Today’s Economic Data and Events
10:45 France CPI inflation, % y/y. Forecast: 5.1%
13:00 Eurozone GDP Q1, % y/y. Forecast: 5.0%
Fixed Income
- US Treasuries weakened at the start of the US session even as data for Q1 showed a surprise contraction in US economic activity. Yields on the 2yr UST traded in a range of more than 10bps, closing the day up almost 3bps at 2.6173%. On the 10yr, the pull higher in yields was faded by the end of the day with yields settling down marginally at 2.8224%. Trading is closed in the early session today as there is a public holiday in Japan.
- European bond markets closed more solidly in the negative with yields rising across the board. In the bund market, yields on the 10yr rose 10bps to 0.895% while the 10yr gilt yield added more than 6bps to 1.874%.
- Emerging market bonds generally closed weaker with a handful of exceptions. South African yields settled up 13bps higher at 10.376% while Indian 10yr bond yields added 7bps to close at 7.151%.
FX
- A sharp sell-off in the yen pulled momentum from all currency markets, helping to propel the US dollar higher. The Bank of Japan is showing no signs of wavering from its yield control policy which invariably will keep the yen weak against peer currencies. USDJPY closed above 130, up almost 1.9% overnight, its weakest level in 20 years. EURUSD was also caught up in the selling, falling by 0.55% to just shy of 1.05 while GBPUSD dropped 0.7% to 1.2457.

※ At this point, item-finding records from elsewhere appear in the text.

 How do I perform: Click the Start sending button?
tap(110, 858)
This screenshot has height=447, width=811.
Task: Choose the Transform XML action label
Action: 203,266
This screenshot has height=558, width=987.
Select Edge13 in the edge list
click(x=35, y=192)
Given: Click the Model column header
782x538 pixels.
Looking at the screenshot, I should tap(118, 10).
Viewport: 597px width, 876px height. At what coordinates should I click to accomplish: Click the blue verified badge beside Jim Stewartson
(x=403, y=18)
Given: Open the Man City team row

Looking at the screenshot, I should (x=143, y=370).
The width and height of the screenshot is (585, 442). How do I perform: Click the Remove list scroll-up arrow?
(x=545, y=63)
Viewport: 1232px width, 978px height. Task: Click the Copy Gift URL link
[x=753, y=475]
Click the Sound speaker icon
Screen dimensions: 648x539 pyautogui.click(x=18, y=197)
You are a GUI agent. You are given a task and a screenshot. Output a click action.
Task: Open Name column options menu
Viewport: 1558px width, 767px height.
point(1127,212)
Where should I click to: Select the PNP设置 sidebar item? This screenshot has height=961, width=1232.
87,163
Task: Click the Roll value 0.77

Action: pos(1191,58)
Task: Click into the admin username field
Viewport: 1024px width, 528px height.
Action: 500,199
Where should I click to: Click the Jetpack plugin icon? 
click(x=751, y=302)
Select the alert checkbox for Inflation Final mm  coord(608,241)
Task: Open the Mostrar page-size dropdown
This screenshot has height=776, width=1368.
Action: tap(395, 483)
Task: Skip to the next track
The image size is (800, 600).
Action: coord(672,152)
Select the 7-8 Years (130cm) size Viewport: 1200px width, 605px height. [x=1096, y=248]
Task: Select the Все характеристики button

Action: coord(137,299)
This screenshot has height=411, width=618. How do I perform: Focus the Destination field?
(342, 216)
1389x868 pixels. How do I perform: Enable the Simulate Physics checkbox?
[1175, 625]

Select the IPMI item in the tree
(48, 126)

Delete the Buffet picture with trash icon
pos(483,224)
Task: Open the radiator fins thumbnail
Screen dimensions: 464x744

- In commodity currencies USDCAD managed to be the best of the bunch by holding relatively steady at 1.2808. AUDUSD dropped 0.4% to 0.7097 and NZDUSD fell more than 0.8% to 0.6490.
Equities
- The day started on the front foot, with the Shanghai Composite adding 0.6% on the back of more support promises from the PBOC, while the Nikkei added 1.8%.
- In Europe, the CAC, the FTSE 100 and the DAX added 1.0%, 1.1% and 1.4% respectively.
- US equity markets looked through the headline contraction to what was otherwise a relatively encouraging Q1 GDP print, with all three major indices closing the day higher. The NASDAQ led the pack with a gain of 3.1%, followed by the S&P 500 (2.5%) and the Dow Jones (1.9%.
Commodities
- Oil prices closed higher overnight with Brent futures adding 2.2% to USD 107.59/b and WTI adding 3.3% to USD 105.36/b. Markets remain in a holding pattern until a clear policy response from the EU emerges with respect to their stance on importing Russian oil. Germany’s vice-chancellor, Robert Habeck, said it wouldn’t “stand in the way” of a EU-wide embargo on Russian oil, signifying a shift in position.